Here’s American Broadcast veteran, Katie Couric talking about what makes a good interview:

  1. Know your subject.
    Now this means a couple of things, not just the person you are interviewing. You need to know more than just their Wikipedia page. And be prepared to take the conversation down a route that may be a long way from where you wanted to go. Why? Well, the more you know about them, the more you can manage them, and the more comfortable they feel, the more they share!
  • Be yourself.
    Honesty is the best policy, and if you are going on air to try and be something you are not, you will crash and burn HARD. In other words, if you were a music aficionado, then you’d be writing for Rolling Stone. Having preparation and knowledge is better than trying to be the know-all. After all, you want the subject to share some of their knowledge.
  • Ask: does the listener care?
    There’s nothing worse than asking a question that is just the same old question asked by the other radio station. What’s your inspiration? Who do you admire? What made you write this song? Find out what your listener is actually interested in, and craft your interview around their needs, not yours!
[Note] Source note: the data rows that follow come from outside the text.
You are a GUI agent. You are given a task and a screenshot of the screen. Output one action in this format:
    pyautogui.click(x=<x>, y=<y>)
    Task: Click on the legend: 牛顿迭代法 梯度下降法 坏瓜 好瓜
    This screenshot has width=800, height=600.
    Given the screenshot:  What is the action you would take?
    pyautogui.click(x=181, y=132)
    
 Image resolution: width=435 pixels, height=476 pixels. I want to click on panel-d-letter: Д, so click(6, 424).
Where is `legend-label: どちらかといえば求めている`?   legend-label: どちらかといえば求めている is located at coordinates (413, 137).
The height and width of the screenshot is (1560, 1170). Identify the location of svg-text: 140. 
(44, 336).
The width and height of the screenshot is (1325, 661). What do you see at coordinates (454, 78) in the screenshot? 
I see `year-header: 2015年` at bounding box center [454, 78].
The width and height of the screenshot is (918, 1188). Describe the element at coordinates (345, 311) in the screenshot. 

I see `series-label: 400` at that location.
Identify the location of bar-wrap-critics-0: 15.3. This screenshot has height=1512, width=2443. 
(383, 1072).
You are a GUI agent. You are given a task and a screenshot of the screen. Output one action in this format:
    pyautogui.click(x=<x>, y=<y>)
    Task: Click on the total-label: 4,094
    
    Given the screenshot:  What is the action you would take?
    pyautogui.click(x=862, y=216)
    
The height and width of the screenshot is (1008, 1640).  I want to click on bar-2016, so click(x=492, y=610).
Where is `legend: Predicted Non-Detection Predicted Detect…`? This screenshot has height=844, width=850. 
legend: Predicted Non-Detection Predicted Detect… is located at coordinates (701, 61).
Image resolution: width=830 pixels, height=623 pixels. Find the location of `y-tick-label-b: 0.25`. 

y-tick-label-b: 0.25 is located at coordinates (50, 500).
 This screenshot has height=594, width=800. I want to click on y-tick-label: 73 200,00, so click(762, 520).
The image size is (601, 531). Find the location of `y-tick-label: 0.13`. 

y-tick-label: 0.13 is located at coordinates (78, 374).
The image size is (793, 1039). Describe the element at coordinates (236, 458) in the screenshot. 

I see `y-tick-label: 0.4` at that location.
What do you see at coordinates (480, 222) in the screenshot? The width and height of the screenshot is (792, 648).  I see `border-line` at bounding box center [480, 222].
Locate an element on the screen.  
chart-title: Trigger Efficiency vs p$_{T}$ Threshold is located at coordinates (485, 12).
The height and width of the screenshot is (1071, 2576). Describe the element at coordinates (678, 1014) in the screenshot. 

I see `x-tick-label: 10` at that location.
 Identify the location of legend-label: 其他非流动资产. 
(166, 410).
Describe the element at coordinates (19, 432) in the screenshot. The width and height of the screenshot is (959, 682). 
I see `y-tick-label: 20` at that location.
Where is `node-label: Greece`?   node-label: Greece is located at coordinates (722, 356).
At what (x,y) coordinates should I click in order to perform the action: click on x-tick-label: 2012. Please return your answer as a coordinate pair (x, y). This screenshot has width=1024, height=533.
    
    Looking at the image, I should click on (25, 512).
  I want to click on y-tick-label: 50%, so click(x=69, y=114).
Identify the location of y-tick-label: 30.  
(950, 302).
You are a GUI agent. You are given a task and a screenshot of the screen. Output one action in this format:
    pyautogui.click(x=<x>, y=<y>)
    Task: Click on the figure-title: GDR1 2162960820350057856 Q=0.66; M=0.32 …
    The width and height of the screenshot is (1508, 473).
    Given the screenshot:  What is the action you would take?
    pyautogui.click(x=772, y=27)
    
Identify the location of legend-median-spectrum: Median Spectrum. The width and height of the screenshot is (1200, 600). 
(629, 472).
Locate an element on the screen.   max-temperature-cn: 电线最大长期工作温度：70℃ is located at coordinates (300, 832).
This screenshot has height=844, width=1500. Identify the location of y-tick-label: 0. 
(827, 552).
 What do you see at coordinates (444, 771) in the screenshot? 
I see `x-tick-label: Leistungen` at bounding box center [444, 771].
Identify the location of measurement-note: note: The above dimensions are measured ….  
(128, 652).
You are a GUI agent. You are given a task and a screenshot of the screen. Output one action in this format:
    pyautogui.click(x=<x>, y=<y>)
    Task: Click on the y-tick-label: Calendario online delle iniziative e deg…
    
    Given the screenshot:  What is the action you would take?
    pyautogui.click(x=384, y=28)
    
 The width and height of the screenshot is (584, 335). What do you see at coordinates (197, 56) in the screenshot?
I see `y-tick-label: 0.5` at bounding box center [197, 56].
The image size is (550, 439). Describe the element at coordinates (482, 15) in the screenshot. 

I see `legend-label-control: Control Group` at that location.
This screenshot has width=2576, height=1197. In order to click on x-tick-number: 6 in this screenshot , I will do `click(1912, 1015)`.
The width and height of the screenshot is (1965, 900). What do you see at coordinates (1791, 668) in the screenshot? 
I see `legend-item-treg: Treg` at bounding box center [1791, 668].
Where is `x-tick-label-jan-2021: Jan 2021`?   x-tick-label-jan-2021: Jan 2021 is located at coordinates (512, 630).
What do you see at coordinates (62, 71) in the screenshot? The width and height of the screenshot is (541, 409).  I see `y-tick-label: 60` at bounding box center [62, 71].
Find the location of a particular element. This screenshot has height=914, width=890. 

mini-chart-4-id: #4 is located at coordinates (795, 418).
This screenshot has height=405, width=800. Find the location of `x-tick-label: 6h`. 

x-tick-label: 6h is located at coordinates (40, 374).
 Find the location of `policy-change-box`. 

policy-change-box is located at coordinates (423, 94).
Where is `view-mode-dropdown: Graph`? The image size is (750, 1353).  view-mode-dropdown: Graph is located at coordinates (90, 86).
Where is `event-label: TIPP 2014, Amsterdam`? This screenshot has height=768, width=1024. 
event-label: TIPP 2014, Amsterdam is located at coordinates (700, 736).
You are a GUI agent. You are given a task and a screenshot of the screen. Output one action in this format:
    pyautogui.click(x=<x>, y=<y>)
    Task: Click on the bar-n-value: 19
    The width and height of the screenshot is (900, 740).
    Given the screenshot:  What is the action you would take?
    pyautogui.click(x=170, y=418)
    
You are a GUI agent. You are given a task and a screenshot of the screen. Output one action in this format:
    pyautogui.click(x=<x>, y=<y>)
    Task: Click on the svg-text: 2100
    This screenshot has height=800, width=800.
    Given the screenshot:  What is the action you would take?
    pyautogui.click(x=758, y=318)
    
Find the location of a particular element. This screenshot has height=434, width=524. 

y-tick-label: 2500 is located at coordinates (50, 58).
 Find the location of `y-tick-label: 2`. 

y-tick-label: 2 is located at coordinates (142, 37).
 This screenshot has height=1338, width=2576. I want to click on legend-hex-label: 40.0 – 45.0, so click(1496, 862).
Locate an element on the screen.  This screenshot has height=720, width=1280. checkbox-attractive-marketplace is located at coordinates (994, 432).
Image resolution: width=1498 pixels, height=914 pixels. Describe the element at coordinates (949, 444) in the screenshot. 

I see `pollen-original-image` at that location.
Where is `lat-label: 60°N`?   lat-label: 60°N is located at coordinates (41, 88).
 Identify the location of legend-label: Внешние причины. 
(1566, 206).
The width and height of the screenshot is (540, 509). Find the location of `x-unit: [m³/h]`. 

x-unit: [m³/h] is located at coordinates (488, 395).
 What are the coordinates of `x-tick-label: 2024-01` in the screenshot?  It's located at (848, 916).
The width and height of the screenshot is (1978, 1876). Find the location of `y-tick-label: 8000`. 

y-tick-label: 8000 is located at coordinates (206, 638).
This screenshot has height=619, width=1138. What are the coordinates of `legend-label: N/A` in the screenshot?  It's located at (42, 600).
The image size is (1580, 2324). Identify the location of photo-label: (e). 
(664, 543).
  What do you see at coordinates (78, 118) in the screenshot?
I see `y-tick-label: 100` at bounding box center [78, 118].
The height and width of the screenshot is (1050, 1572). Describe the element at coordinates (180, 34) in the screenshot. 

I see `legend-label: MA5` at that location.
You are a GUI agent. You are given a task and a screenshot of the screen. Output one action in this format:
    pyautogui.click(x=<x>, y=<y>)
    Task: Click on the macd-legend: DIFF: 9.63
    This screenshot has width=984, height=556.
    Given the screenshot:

DOWNLOAD: How to write up a media interview [pdf]

Then follow these steps:

  1. RADIO SCRIPT TEMPLATE TITLE: _______________________________________________
  2. INTERVIEWEE NAME AND CONTACT :  ___________________________________
  3. DURATION: ___________________________________________
  4. WRITTEN BY: __________________________________________
  5. SUGGESTED INTRODUCTION:  First up, you add any suggested introduction you would like the radio announcer to say before playing your segment.
  6. SFX: Use this tag for any sound effects
  7. MUSIC: Use this tag for any music
  8. CHARACTERS: Names each of your characters. Use people’s names to tag any dialogue you will have them say.
  9. AUDIO INSERT: The following section is used when you are inserting pre-recorded audio
  10. AUDIO INSERT NAME: This is the name of the audio clip you are inserting. For example: Sally Turner loses house in floods in NSW Mid North Coast.mp3
  11. IN WORDS: These are the first few words that begin the clip.  For example: “I am with Sally Turner in NSW Mid North Coast”…
  12. OUT WORDS: These are the last few words that end the clip.  For example: “Thank you Sally and good luck”.
  13. DURATION: This is the duration of the clip, which is written as min’ sec”. For example: An audio insert lasting one minute and twenty seconds is noted on the script as 1’20”
  14. AFTER INTERVIEW: Recap guest’s name and title, as well as any website or dates that might be relevant. Don’t ask guests to list dates as they will take twice as long as you.

Talk to a classmate for 10 minutes. Once you both have enough information about each other, spend 10 minutes crafting your questions and interview technique. Then, use your phones and record your interview together. Maximum 3 audio recording minutes each.